Nelson Pass on amp design and harmonics
https://passlabs.com/press/audio-distortion-and-feedback
That would not qualify as research....

Ralph, I read your posts several times. You didn’t describe a test you’re willing to take. Rather, you wasted several paragraph explaining why it’s impossible to devise such a test: Your cassette deck needs new rollers, a special platform must be constructed, and - most incredible of all - you can’t demonstrate digital aliasing on a digital system. :->) What a waste of both your time and mine this has been.
Actually I did. I said (again) that it would have to be on a system that lacked the artifacts under test. So to test aliasing, it would be on a system that is immune to such (an analog system). To test for higher ordered harmonics, on a system that lacks said (likely tubes). The test would be the same track, one ’with’ then the same ’without’.

I can easily make a recording of the 'with' and 'without problem of aliasing.

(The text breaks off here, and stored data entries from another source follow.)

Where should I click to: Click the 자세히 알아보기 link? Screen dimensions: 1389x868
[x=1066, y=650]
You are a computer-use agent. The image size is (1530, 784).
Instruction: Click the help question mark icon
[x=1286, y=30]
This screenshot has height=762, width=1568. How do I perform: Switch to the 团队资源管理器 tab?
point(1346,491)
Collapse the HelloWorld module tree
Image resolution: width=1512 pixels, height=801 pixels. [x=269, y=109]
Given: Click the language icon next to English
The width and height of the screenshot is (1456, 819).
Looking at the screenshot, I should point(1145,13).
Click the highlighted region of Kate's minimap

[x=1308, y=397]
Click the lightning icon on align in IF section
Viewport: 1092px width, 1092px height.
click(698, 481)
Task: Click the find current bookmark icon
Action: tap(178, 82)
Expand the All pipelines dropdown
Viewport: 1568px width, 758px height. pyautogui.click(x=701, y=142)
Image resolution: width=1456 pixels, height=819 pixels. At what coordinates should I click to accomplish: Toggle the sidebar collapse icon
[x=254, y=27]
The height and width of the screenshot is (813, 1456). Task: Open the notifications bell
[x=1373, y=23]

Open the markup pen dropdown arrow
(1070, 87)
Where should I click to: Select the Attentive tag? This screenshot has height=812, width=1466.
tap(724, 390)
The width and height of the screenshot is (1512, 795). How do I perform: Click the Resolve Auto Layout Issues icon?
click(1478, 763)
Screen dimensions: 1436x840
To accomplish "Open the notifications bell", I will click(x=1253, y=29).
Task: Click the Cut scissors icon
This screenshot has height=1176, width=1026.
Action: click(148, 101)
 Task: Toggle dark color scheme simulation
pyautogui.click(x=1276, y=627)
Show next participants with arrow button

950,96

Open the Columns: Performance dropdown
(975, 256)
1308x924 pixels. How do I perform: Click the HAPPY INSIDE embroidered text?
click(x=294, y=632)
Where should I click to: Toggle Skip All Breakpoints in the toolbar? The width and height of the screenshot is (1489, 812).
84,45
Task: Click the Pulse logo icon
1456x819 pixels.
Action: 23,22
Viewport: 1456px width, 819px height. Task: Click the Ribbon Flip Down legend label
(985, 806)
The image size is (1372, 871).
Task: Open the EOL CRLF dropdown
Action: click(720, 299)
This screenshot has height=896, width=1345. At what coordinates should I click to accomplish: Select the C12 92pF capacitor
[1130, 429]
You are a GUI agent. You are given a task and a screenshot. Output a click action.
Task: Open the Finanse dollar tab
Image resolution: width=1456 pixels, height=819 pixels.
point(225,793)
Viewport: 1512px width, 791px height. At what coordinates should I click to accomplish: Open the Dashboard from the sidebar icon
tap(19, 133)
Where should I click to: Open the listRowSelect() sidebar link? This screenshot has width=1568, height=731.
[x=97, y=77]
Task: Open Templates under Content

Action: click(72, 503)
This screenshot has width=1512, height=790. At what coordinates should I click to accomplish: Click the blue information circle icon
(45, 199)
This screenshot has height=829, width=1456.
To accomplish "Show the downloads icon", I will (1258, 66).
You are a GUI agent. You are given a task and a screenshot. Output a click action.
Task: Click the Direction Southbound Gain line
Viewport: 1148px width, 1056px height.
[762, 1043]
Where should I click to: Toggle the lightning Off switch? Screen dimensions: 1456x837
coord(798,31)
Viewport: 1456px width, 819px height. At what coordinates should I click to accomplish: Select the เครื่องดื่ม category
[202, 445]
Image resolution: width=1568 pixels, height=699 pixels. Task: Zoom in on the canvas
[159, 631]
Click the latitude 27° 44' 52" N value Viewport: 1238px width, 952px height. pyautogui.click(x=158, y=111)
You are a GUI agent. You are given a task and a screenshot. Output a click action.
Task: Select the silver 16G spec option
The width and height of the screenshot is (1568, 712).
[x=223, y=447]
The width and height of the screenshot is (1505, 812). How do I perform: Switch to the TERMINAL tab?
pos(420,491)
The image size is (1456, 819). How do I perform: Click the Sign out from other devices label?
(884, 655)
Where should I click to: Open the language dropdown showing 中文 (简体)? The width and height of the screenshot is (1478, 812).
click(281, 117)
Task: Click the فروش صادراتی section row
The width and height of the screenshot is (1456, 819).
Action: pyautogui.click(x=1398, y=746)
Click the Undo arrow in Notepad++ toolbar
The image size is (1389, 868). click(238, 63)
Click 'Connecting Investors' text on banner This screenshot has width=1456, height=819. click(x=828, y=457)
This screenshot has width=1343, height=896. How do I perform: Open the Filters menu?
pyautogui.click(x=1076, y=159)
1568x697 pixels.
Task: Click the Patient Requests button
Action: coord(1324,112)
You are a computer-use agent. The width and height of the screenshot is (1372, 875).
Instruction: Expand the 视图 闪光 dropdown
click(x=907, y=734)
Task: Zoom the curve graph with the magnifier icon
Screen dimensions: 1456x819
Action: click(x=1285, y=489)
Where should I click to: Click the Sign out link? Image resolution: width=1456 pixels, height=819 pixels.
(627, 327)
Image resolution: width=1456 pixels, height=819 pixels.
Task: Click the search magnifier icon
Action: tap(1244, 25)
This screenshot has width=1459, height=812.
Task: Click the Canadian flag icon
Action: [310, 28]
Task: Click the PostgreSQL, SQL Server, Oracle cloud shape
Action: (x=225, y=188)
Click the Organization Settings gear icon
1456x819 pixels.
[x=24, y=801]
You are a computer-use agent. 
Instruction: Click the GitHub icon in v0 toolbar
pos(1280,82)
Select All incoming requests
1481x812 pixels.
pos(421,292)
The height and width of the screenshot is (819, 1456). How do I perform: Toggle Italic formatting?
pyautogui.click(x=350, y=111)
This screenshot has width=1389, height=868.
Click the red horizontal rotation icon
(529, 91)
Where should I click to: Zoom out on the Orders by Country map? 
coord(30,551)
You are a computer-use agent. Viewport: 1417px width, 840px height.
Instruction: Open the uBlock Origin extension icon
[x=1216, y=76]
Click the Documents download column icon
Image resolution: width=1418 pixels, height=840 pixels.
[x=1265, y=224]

Your belief that distortion is different from "artifacts" and so can be heard at infinitesimally small levels is preposterous. I challenge you to prove it. Hint: you can’t because it’s not true. And your other belief, that distortion "brightness" is different from frequency response brightness, is equally preposterous. If you change the spectrum, how and why it changed is irrelevant. If you add 10 percent 3rd harmonic distortion to a 1 KHz triangle wave, that’s exactly the same as boosting an EQ by about 1 dB at 3 KHz.
Proof: analog and tubes are still very much alive, decades on after being declared ’obsolete’ (the market knows what’s up even if you don’t). But that’s not all: tubes/transistors debate (and the complaint against transistors is ***brightness***, when clearly there is no FR error, as I have explained....); the analog digital debate (again: brightness is the coloration...). Both of these debates are older than the web. And distortion is at the root of both of them. You **know** this!

In case its not clear, all audio products make distortion and all audio products have a coloration as a result. So even in this day and age its still all about the distortion.

The 3rd harmonic is not an example as I’m sure you knew when you wrote that. I’ve been careful to say ’higher ordered harmonics’, which are the 5th and above (the ear being relatively insensitive to the lower orders, the 2nd, 3rd and 4th). Your comment fits the definition of a Strawman to a ’T’.

Adding 0.05% of the 7th wouldn’t even show up in a FR analysis- but its easily heard. Go back to that link of John Curl:

https://www.youtube.com/watch?v=fZwS-oyqc3w

The book he refers to is the RadioTron Designer’s Handbook, a reference tome known to many. I have both the 1941 and 1953 editions (the latter is the red one). If you think you can make a better amp than he or Nelson Pass (or Charlie Hanson, IMO responsible for one of the other great solid state designs), let’s see you get out there and do it.

Again this is such basic stuff that I now have my answer: You do know that what you’re claiming is nonsense, but you do it anyway to sell stuff. So I’m pretty well done here, though I still look forward to your proof that distortion is always audible even when it’s 80+ dB below the music.
Apparently I was right that you don’t seem to understand why its important to get rid of distortion. If what you say were true, 10% would be unimportant as you would never hear it (by your way of thinking, your masking demo shows that in spades)! But its obvious that isn’t the case and you confirm that by insisting as I do that distortion should be low. The contradiction is obvious. I am currently of the impression that you are so intent on making me wrong that you don’t care if you contradict yourself.

I suggest once again that you read Norman Crowhurst.

http://www.tubebooks.org/technical_books_online.htm

Remember what I said about blind spots? This is an example of something where you act like you don’t seem to know, and you act like you don’t seem to know that you don’t know it. That was why I brought it up the first time and your posts have very consistently proven me correct.